Long after recovering from the coronavirus, some survivors report a lingering side-effect: Neighbors, friends, and strangers still fear and distrust them.
COVID-19 patients who recover from the disease can safely be around others three days after their fever subsides and ten days after their first symptoms, according to the Centers for Disease Control and Prevention.
But the stigma associated with the disease, which is currently surging in Texas, can follow survivors for months afterward, severing friendships or turning mundane interactions hostile.
"People are really just weird around me," said Danielle Peterson, who recovered from COVID in Minnesota. Although her doctors told her she is no longer contagious, the disease left her with a persistent cough, which she says provokes fear in others.
"I might run out of breath and have to use an inhaler while I’m talking to somebody at Target, as stupid as it sounds. The minute something like that happens, they walk away from me."
For instance, she needed to bring her dogs to a veterenarian, but when an employee heard her cough over the phone, she explained that she had recovered from COVID and was no longer infectious. "And she put me on hold and came back," Peterson says, "and they refused to see me and my dogs."
Another COVID survivor, Sheri Colbert, recovered more than a month ago, but has been unable to convince her parents that they shouldn't be afraid of her anymore.
"I was feeling better by Mother's Day and I bought my mom a gift. I went over to see her and she wouldn’t come near me. She told me to leave the gift in the garage so they could wait for the virus to die off of it before they would see it. And it’s still in her garage two months later."
Her parents insist that she may somehow still carry the virus. But to her, their abundance of caution feels like a rejection.
While she was still fighting off the disease, Colbert said her daughter's boyfriend blamed her for catching the virus, and accused her of potentially infecting him.
"To have people turn around and say you’re at fault, this is your fault, it makes you almost not want to live," Colbert said, "I was coughing so hard I was vomiting up blood. And all I could think is that no one wants me around."
Other survivors have noticed the small gestures that indicate the fear others feel toward them. "I thought she was going to trip over her own two feet trying to get away from me," said Ginnie Welsh, a recovered COVID patient from Maryland, describing a person's reaction to learning about her recovery.
"People are very very cautious around me," Peterson said, "and it makes me feel like, I guess I know how people feel that had leprosy."
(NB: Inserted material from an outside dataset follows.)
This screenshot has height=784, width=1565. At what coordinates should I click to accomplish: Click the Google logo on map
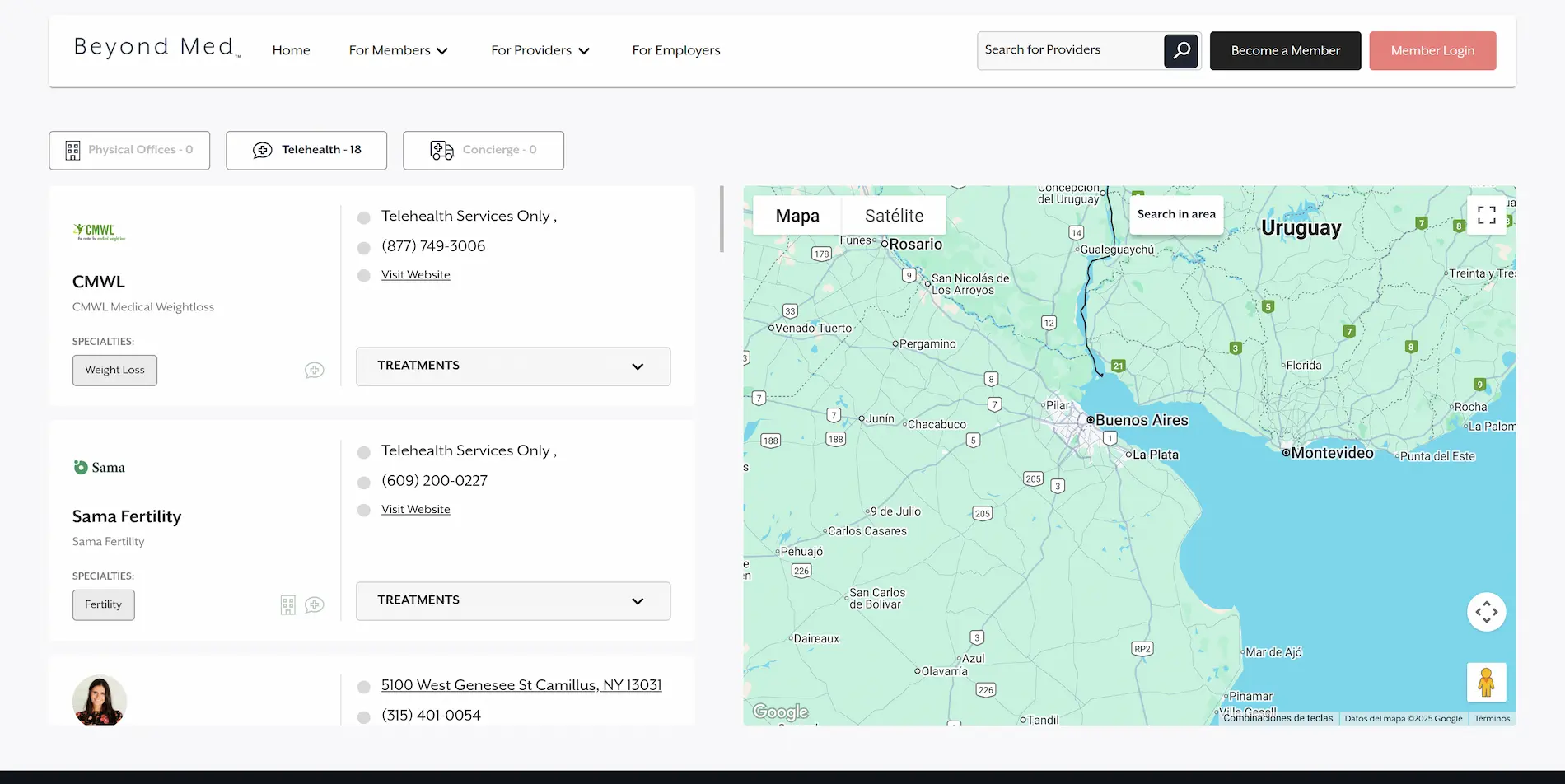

The fear and mistrust that survivors encounter is the byproduct of how we navigate the world during this pandemic, says Monica Schoch-Spana, a medical anthropologist at the Johns Hopkins Center for Health Security. "You have an unfamiliar pathogen, it's something you can't see, and so you put into place a mental map of what is a safe person and an unsafe person and what is a safe place or an unsafe place... It gives you a sense of order. It gives you a sense of control.
Dividing others into the healthy and unhealthy creates a false dichotomy, Dr. Schoch-Spana says. Often times, for instance in a grocery store aisle, we don't have the necessary information, and one way or another, the pandemic affects us all.
A lesson that medical providers learned from the HIV/AIDS epidemic was to implement universal precautions against the spread of the virus, and to treat all patients as potentially infected, so as not to treat HIV-positive patients any differently. Schoch-Spana says the same lesson should apply to the current pandemic.
"We should all assume that we're all potentially infected, so there’s no shaming and blaming."
The result of the current climate of fear and shame is that some survivors feel isolated and shunned even after they no longer need to physically quarantine themselves.
"There's the physical health impacts," Schoch-Spana observes, "but there's also the mental health impacts. An individual who's been sick may get through the physical infection, but still run the risk of being shunned socially, and having the emotional distress as a result of the disease."
Sheri Colbert is living through the distress Schoch-Spana describes. "If everyone around you says you’re a danger, you start to feel like you’re a danger," she says. "I wake up almost every night from nightmares thinking that I’ve made the people around me die."
Colbert has started seeing a therapist and taking anxiety medication, but she still doesn't feel in control of the negativity surrounding her experience with COVID.